This matter (peas) and anday (egg) curry is a traditional Indian dish – simple, delicious and pure comfort food. It comes from Zeenat, one of our members who is delivering our online Indian cooking, laughter yoga and mindfulness sessions. The key to the dish she says is making a good shorba – a gravy/sauce made from spices, blended onion, garlic and ginger. The shorba should be smooth with no visible large chunks of tomato and onion, and is usually a shade of brown-red. You can also add cooked cubes of potatoes instead of the eggs for a vegan version. Turmeric has been used in India for thousands of years as a spice and medicinal herb. It has many anti-inflammatory properties, including the potential to lower the risk of heart disease.

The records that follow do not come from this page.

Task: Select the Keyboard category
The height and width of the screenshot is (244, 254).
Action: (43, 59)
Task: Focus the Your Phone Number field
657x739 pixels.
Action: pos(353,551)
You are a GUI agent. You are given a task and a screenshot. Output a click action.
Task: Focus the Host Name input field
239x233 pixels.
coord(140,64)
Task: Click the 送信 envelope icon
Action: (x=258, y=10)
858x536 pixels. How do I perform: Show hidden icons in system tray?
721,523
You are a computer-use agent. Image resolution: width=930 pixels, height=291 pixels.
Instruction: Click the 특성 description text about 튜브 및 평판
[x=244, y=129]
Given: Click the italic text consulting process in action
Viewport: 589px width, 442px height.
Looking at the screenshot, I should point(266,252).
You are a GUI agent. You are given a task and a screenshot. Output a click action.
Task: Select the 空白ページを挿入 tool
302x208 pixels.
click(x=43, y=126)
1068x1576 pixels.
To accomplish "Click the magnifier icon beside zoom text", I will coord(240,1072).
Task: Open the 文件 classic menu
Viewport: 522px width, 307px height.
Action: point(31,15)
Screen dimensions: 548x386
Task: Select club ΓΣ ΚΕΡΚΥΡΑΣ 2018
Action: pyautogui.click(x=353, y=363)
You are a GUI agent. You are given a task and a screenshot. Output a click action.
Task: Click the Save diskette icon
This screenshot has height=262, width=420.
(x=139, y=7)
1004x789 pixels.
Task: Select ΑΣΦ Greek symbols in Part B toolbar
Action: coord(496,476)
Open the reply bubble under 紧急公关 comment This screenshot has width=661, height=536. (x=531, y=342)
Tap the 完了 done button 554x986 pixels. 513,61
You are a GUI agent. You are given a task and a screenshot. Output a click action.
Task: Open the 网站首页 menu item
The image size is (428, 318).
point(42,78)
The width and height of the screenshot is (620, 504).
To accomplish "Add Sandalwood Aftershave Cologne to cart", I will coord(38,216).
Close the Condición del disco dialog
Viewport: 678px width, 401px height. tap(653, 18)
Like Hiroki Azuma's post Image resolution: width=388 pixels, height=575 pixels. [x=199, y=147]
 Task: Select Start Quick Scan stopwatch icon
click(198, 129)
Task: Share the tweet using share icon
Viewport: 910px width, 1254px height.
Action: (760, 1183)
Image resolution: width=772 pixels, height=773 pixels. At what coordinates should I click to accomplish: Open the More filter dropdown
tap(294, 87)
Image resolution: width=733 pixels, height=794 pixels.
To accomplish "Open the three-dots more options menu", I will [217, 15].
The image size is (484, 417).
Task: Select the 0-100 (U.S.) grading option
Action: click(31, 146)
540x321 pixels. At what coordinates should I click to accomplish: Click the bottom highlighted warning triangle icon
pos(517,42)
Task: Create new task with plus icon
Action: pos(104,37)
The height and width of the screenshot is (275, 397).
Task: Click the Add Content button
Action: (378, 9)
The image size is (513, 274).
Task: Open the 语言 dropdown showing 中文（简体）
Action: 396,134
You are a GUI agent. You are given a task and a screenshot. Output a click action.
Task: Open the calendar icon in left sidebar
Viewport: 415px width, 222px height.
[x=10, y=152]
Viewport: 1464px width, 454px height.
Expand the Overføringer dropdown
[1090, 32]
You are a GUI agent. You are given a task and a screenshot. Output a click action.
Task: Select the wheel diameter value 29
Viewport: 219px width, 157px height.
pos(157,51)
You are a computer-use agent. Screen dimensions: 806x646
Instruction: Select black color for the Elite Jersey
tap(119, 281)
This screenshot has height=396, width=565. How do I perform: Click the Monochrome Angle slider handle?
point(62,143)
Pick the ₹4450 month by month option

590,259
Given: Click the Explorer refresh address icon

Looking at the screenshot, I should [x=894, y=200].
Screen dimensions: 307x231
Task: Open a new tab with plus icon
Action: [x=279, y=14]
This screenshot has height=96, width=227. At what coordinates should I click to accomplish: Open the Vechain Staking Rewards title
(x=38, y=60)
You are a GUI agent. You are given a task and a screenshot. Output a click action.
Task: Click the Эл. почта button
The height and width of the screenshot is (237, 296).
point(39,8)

1. Heat the oil in a pot. Once well heated, add the blended paste. Stir continuously to avoid burning or uneven browning.
2. Once the paste is light gold, add cumin seeds. Stir these in for a few moments
3. Add the chopped tomatoes and all the remaining spices. Cook on a low heat for about 7 minutes, until the tomatoes have broken down. Add a splash of water and cover with a lid. Allow this to cook for a few minutes.
4. The shorba (gravy/sauce) is ready once you have a smooth paste with few chunks of onion or tomato visible. Add a little water if it is still lumpy.
5. Once your shorba is smooth and ready, add the peas. Cover with a lid and cook on low heat for 5 mins.
6. Meanwhile, boil your eggs in a separate pot – between 6 and 12 minutes – depending on if you prefer them boiled soft (the shorter time) or hard. Halve once done (optional).
7. Add the eggs to the shorba and took for 5 minutes to absorb the shorba into the eggs. Sprinkle over half of the chopped coriander.
8. Serve the curry with the halved eggs yolk side up. Garnish with more chopped coriander.